A análise do jornalista Alon Feuerwerker aponta a necessidade de um certo distanciamento crítico em relação à essa "guerra de mundos", que, ao que parece, o PT está embarcando. Para gáudio dos adversários, diga-se de passagem.
Sem hora de parar (23/09)
Alon Feuerwerker
Este governo tem sido bom ao dobrar apostas. Por enquanto as fichas acumulam-se a cada rodada na frente do jogador. É a típica situação na qual ninguém consegue convencer o sortudo de que chegou a hora de interromper o jogo
Qual é o problema nos protestos de Luiz Inácio Lula da Silva, do PT e de aliados contra a imprensa? Não são as reclamações em si. A imprensa possui o direito de publicar/veicular o que bem entende, e também os críticos da atividade jornalística têm a prerrogativa de dar opinião a respeito. É um direito universal.
Justamente empenhada na defesa da própria liberdade, não é razoável a imprensa ficar com não me toques quando se exerce a liberdade alheia. Se o jornalista ou a empresa jornalística avaliam que foram atingidos na sua honra, que recorram à Justiça. O Código Penal está aí. O mesmo vale para os políticos, do governo ou da oposição: o Judiciário é o caminho para a busca de reparação.
Já há um controle social formal da atividade jornalística. Ele é feito pelos juízes, a posteriori. Mas não só. A emergência de meios materiais para o cidadão comum, com a internet, romper a unidirecionalidade na comunicação estabeleceu formas adicionais de controle social do jornalismo. Quem sempre esteve acostumado a falar hoje precisa estar cada vez mais disposto a ouvir. E põe disposto nisso!
Há entretanto, no poder, a tentação permanente de introduzir na lei controles a priori sobre o trabalho dos profissionais e empresas. Mas controles assim são proibidos pela Constituição. Em pelo menos dois julgamentos nos últimos anos o Supremo Tribunal Federal deixou claro, por boas maiorias, o entendimento claríssimo sobre o tema.
Qualquer controle a priori representaria cerceamento da liberdade de expressão garantida pelo texto constitucional. Seria censura, que a Carta proíbe.
Mesmo que iniciativas para tal pareçam prosperar no Congresso, irão morrer na corte suprema, mantida a composição atual do STF. E mesmo no Legislativo o terreno não está tão propício. O presidente da Câmara dos Deputados e do PMDB, e candidato a vice na chapa do PT, Michel Temer, diz que nada assim tem futuro no Parlamento. Se ele está certo só o tempo dirá, mas parece razoável.
É duvidoso que os partidos e políticos mais centristas tomem como sua uma pendenga alheia. E o Congresso Nacional está coalhado de gente ligada a atividades de comunicação.
A relação de forças pode sempre mudar, mas não é realista projetar agora um cenário permeável à introdução de novos parâmetros legais cerceadores da atividade jornalística. Pelo menos não parâmetros capazes de sobreviver à via crucis no Congresso e no STF.

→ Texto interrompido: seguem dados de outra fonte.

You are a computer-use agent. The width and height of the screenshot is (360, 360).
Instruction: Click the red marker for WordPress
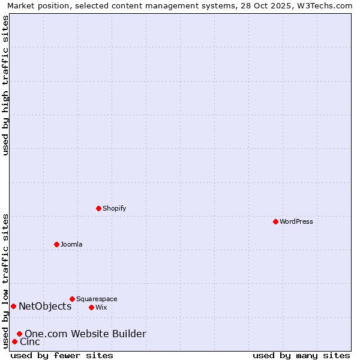click(x=275, y=221)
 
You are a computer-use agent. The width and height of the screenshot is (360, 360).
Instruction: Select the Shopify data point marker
click(x=98, y=208)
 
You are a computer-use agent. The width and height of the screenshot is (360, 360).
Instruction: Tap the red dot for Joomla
click(x=56, y=244)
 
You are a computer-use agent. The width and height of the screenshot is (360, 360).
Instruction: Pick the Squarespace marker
click(x=72, y=299)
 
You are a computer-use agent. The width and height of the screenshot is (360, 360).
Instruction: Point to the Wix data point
click(x=91, y=307)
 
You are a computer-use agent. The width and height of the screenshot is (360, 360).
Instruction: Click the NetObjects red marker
click(x=13, y=306)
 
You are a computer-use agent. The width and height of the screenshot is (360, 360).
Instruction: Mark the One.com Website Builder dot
click(x=19, y=334)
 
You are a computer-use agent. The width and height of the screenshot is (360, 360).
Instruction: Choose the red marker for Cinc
click(x=14, y=341)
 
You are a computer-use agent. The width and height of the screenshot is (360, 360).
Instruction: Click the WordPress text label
click(x=296, y=221)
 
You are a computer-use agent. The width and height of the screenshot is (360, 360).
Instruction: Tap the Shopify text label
click(x=115, y=208)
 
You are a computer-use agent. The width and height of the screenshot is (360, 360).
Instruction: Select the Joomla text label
click(x=71, y=244)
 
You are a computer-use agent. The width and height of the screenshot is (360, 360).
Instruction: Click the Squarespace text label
click(x=97, y=299)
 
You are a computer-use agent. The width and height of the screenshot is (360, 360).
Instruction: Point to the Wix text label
click(x=101, y=307)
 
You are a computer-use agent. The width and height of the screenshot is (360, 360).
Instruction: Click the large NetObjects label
click(x=45, y=306)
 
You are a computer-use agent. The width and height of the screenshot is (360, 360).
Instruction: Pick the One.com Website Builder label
click(x=85, y=334)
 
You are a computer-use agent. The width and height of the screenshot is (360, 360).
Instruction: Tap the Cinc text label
click(x=30, y=341)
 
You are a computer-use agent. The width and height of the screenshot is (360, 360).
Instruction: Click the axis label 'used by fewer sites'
click(x=62, y=355)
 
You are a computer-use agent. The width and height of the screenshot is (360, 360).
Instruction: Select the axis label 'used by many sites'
click(x=301, y=355)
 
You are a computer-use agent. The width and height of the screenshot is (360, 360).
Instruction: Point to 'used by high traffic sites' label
click(x=5, y=85)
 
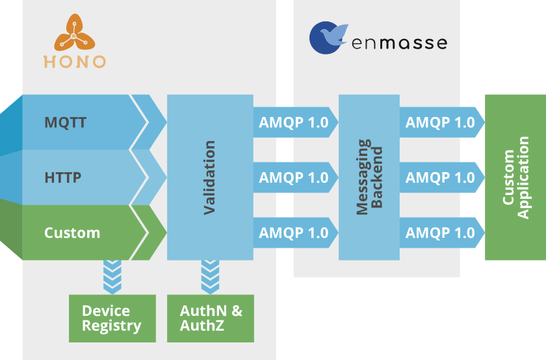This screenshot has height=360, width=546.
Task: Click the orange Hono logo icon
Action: (x=75, y=32)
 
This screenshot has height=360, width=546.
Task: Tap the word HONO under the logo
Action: (x=75, y=62)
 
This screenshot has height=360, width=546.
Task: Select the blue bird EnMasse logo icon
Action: (x=328, y=38)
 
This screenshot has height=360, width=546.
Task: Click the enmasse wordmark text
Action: (x=399, y=43)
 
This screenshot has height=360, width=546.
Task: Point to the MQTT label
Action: (x=66, y=122)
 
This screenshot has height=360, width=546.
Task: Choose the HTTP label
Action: (x=62, y=177)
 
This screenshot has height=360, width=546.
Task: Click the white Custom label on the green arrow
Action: (x=72, y=233)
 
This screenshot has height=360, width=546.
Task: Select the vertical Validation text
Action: (x=210, y=177)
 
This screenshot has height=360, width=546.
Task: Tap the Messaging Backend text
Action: (x=369, y=177)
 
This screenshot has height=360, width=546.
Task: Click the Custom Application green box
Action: (x=515, y=177)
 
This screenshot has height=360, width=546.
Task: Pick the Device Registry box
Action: (x=112, y=318)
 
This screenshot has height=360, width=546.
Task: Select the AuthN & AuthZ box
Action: (x=211, y=318)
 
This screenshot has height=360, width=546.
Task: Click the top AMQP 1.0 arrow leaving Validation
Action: (x=296, y=122)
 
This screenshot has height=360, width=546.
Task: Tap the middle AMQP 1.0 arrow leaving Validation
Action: (x=296, y=177)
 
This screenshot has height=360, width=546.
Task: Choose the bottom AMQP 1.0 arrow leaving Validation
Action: (x=296, y=233)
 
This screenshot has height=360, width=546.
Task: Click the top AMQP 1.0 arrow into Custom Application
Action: (x=442, y=122)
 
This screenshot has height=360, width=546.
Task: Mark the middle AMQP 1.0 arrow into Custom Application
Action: (x=442, y=177)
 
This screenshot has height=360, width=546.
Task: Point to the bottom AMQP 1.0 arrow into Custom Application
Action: (x=442, y=233)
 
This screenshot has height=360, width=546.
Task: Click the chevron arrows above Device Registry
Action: (x=112, y=277)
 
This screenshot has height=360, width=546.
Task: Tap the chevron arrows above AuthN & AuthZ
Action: (x=211, y=277)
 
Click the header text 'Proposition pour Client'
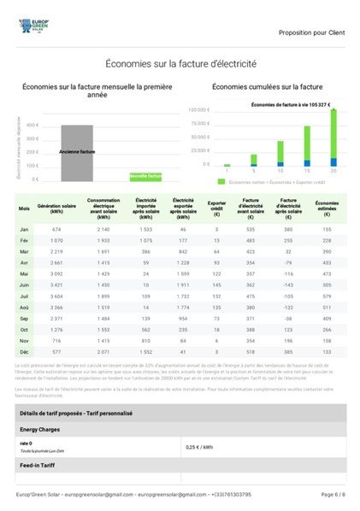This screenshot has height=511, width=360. coord(311,32)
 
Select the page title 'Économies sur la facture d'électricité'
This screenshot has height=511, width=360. coord(180,63)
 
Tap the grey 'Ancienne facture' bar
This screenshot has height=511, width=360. coord(77,151)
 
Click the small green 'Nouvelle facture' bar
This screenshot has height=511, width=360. coord(145,176)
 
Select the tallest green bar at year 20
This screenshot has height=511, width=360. coord(333,133)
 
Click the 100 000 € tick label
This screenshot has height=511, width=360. coord(198,110)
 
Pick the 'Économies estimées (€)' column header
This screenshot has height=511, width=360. coord(327,209)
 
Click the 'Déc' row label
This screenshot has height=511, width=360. coord(24,351)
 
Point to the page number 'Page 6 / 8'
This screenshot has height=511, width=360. coord(333,495)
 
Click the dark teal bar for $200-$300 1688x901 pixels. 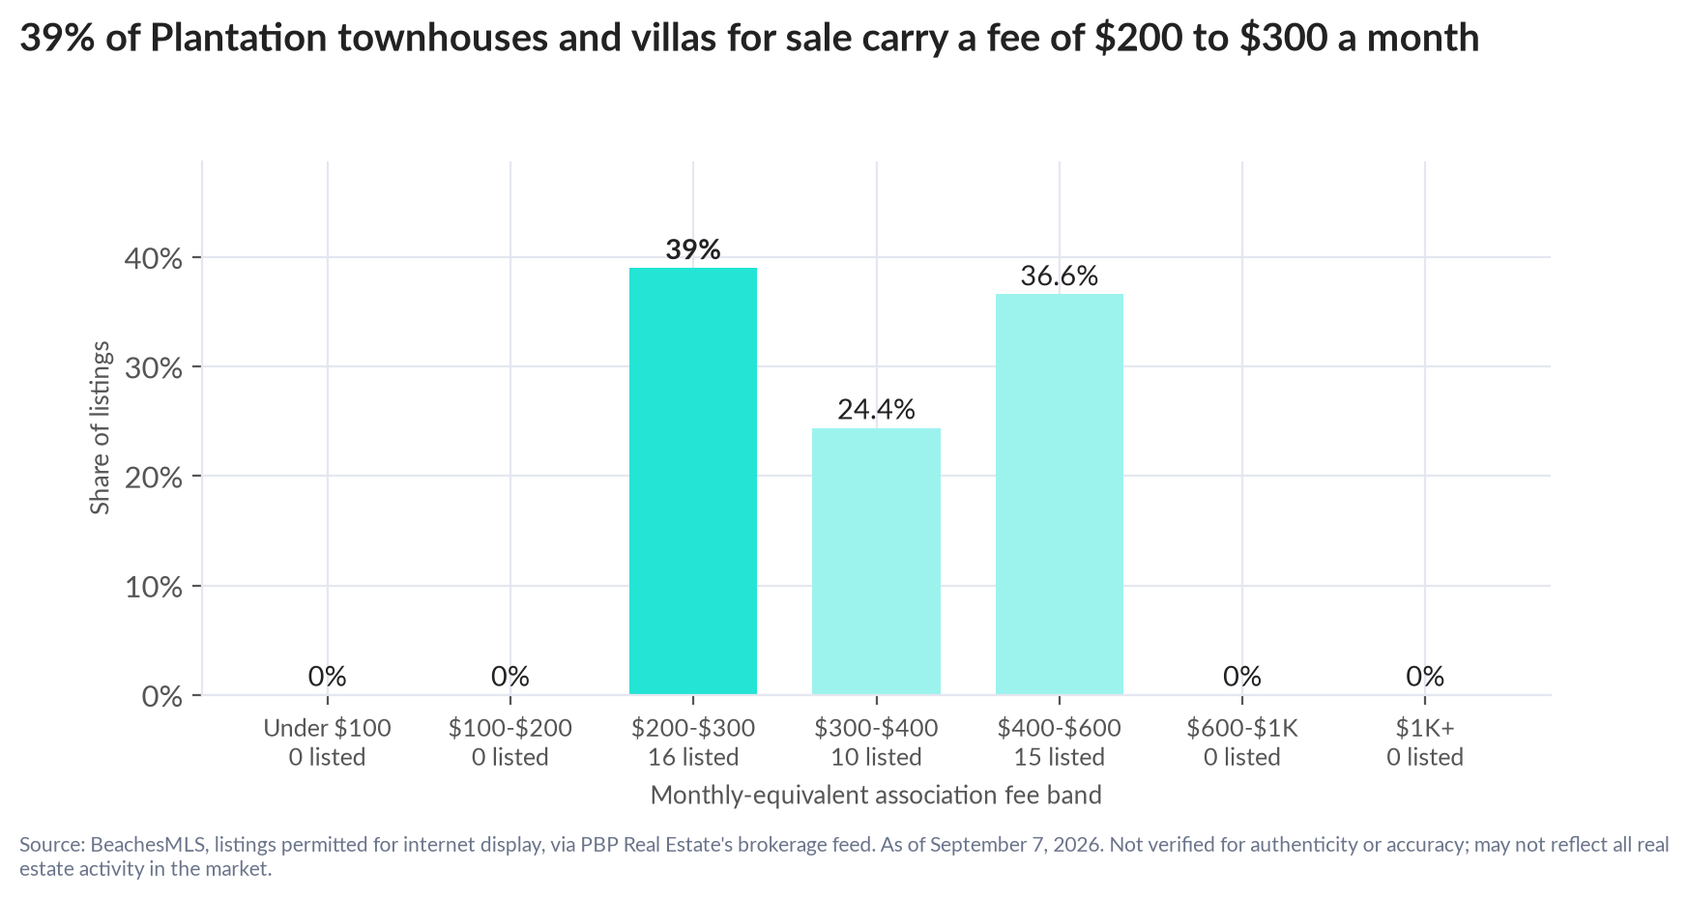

Valeria a pena a nova administração, em caso de vitória do PT, meter-se numa disputa sem luz no fim do túnel, apenas para estabelecer um clima permanente de confronto? A lógica simples diz que não. Mas a lógica do núcleo dirigente deste governo (e que espera permanecer) é mais complexa. Investe-se no conflito retórico e na polarização permanente como fonte de poder político. Por enquanto está funcionando.
Agitar o fantasma do “controle social da mídia” é duplamente útil. Alimenta-se retoricamente uma base social radicalizada, mas num item de materialização bem improvável. Ou seja, a ameaça existe, mas sempre será possível argumentar, para os públicos certos, que ela não se realizará. E está dado o recado.
Se o governo desejasse, se sentisse necessidade, faria aos veículos de comunicação o gesto que oito anos atrás fez ao mercado financeiro. Uma “carta aos brasileiros” para reafirmar o compromisso com certas prerrogativas democráticas. Não o faz porque acha que não precisa, entende que pode atravessar a eleição e ganhar sem isso. Alguns acham que podem até governar sem isso.
É uma aposta. Este governo tem sido bom ao dobrar apostas. Por enquanto as fichas acumulam-se a cada rodada na frente do jogador. É a típica situação na qual ninguém consegue convencer o sortudo de que chegou a hora de parar de apostar.
Hora de decidir
O STF informa que continua hoje a votação sobre se o Ficha Limpa vale ou não para esta eleição. Na boa, está na hora de acabar com a novela.
Coluna (Nas entrelinhas) publicada nesta quinta (23) no Correio Braziliense.